Si l'affaire a été très médiatisée, entrer dans l'intime permet au lecteur de prendre conscience d'une réalité inconnue. Tout d'abord, se loger. La vie n'est pas comme la fiction. Aucun abri fourni et payé par l'état. Salman Rushdie doit lui-même trouver des endroits sûrs qui seront agréés par son équipe de sécurité.

L'impact de la fatwa non seulement sur l'écrivain mais sur son fils, sa famille, ses proches et le domaine de l'édition. le monde divisé en deux parties ; l'avant et l'après fatwa. Ceux qui brûlent des livres, ceux qui refusent de les vendre, ceux qui renoncent à les éditer, à les traduire, et ceux qui ont le courage de défendre cette liberté.

Le temps, très court, où les versets sataniques n'était qu'un roman et était jugé en tant que tel, les éditeurs étrangers frileux à publier le texte, l'aventure de la version poche, l'assassinat de deux traducteurs, la kabale de l'opinion publique qui se demande si l'auteur mérite les frais engagés par le contribuable pour le défendre, la difficulté d'entretenir une relation amoureuse dans une vie de musellement... L'extrême isolement d'un homme seul contre tous.

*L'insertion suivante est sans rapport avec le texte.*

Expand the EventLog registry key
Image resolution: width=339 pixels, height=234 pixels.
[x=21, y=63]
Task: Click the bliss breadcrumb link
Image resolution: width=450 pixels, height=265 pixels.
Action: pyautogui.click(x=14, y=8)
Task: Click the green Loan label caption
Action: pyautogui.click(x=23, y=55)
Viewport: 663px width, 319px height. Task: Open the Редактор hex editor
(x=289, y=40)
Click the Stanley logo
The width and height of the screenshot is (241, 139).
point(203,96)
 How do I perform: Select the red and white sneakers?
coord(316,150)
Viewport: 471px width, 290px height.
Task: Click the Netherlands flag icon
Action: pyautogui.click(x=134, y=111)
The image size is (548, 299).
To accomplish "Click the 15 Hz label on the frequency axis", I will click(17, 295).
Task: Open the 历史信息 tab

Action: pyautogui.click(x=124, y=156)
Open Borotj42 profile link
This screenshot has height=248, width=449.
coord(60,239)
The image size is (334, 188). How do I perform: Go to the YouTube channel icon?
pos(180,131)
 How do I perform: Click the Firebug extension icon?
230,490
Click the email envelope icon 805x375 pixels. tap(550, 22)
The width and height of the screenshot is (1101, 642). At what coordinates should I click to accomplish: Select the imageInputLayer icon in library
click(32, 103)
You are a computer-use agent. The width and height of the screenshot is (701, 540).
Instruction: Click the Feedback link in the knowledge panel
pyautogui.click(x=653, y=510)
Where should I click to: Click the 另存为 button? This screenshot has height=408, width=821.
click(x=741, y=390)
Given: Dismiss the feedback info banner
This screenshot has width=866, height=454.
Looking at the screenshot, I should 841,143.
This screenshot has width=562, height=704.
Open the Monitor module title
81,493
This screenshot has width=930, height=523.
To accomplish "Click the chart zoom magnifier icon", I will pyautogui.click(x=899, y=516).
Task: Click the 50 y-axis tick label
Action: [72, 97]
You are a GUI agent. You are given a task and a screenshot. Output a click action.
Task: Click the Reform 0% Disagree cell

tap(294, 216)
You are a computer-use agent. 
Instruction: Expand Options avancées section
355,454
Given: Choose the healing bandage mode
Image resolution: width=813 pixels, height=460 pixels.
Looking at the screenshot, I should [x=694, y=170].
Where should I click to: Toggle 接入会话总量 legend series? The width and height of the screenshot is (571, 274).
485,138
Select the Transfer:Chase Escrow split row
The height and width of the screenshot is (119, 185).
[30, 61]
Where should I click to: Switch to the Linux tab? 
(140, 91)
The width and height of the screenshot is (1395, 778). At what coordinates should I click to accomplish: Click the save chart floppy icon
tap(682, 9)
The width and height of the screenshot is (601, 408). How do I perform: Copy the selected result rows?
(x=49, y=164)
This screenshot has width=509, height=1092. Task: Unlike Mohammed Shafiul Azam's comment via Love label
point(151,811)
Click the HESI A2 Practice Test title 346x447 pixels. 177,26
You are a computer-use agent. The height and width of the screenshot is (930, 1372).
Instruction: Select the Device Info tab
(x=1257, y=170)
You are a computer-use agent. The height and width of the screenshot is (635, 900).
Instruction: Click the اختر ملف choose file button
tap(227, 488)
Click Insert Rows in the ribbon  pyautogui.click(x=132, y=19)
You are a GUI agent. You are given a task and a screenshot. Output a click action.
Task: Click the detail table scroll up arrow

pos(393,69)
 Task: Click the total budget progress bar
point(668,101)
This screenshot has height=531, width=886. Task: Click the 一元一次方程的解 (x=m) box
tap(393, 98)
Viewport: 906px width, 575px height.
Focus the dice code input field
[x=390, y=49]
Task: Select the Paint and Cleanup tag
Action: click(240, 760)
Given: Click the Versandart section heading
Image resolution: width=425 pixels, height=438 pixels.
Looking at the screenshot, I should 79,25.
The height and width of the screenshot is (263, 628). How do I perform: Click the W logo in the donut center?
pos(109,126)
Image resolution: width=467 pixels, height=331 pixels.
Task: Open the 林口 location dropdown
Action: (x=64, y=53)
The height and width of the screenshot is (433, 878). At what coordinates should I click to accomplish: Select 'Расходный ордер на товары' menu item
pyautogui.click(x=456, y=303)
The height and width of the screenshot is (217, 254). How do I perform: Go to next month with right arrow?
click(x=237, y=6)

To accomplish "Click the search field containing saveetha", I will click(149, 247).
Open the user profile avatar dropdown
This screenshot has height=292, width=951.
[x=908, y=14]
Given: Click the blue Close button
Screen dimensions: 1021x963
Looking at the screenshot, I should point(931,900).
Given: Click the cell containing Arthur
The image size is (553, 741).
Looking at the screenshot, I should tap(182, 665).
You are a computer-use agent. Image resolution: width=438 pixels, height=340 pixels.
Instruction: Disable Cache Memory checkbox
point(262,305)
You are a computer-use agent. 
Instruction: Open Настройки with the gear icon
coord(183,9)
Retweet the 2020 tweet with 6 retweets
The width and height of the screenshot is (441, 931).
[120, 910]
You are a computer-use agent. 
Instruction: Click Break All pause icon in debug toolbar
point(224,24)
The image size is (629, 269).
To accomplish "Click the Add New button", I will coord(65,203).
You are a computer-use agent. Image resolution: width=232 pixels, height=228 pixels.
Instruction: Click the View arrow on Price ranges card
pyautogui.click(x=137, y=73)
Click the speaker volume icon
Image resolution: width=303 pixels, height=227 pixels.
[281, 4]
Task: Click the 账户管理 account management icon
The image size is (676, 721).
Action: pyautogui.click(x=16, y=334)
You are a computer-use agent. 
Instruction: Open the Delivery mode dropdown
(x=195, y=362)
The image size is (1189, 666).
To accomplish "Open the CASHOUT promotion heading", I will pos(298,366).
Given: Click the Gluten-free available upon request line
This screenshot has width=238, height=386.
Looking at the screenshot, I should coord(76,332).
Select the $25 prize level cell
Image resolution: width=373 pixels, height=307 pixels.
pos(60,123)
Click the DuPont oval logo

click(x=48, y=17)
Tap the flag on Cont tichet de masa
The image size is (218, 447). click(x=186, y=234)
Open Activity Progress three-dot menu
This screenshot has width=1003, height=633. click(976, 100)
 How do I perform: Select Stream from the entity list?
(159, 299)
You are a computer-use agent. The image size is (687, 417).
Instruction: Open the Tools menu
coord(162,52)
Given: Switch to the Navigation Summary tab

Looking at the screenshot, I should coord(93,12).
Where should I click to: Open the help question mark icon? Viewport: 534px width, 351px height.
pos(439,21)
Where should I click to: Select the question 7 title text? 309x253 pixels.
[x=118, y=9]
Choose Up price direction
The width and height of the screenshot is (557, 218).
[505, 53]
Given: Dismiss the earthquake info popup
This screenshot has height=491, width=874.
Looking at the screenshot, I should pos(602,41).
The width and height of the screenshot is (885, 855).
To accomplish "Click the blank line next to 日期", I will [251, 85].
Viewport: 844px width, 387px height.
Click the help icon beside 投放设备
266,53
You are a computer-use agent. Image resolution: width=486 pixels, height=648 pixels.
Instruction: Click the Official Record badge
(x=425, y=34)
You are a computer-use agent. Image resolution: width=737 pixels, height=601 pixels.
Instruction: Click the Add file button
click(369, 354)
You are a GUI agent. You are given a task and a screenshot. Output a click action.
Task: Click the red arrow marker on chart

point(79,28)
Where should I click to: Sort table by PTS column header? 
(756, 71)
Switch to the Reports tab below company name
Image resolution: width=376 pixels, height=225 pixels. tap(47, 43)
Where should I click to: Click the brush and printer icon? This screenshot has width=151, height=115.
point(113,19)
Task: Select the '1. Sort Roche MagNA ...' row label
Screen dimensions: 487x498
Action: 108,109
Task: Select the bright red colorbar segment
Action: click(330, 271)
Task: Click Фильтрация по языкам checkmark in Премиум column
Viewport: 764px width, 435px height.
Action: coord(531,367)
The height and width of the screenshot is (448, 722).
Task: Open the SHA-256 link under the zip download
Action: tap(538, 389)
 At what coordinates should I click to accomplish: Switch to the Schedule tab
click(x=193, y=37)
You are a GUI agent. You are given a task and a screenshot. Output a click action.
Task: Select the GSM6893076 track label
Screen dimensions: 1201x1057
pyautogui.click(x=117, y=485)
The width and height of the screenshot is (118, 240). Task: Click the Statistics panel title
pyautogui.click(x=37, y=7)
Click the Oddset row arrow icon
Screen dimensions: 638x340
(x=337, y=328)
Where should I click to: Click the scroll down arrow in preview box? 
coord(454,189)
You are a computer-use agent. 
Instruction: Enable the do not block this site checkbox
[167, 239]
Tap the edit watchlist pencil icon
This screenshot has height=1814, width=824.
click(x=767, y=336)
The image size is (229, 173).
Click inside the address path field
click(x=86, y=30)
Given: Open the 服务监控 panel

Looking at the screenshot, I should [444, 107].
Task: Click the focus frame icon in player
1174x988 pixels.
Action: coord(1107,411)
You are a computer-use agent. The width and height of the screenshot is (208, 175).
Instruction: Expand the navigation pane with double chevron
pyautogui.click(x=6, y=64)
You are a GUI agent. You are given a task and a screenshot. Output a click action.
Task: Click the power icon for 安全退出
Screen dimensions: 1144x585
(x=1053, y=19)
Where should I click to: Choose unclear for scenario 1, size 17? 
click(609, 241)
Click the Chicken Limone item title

Un livre fouillé, détaillé, foisonnant, parfois trop. Comment lui reprocher cette nécessité urgente de tout dire, de tout expliquer ? le monde a parlé a la place de l'auteur durant tellement d'années. Je salue son courage de publier un livre qui risque de raviver la haine que de nombreux extrémistes lui portent (la prime pour la tête de Salman Rushdie lancée en 1989 s'élèvent aujourd'hui à 3,3 millions de dollars).

En tournant les pages, j'ai été frappée par le manque de réaction de l'Occident et je me suis souvent interrogée. Suite aux attentats du 11 septembre, l'islamisme est connu du plus grand nombre. Salman Rushdie aurait-il été condamné à mort aussi longtemps sans qu'aucun gouvernement ne s'y oppose officiellement si la fatwa avait été prononcée après 2001 ?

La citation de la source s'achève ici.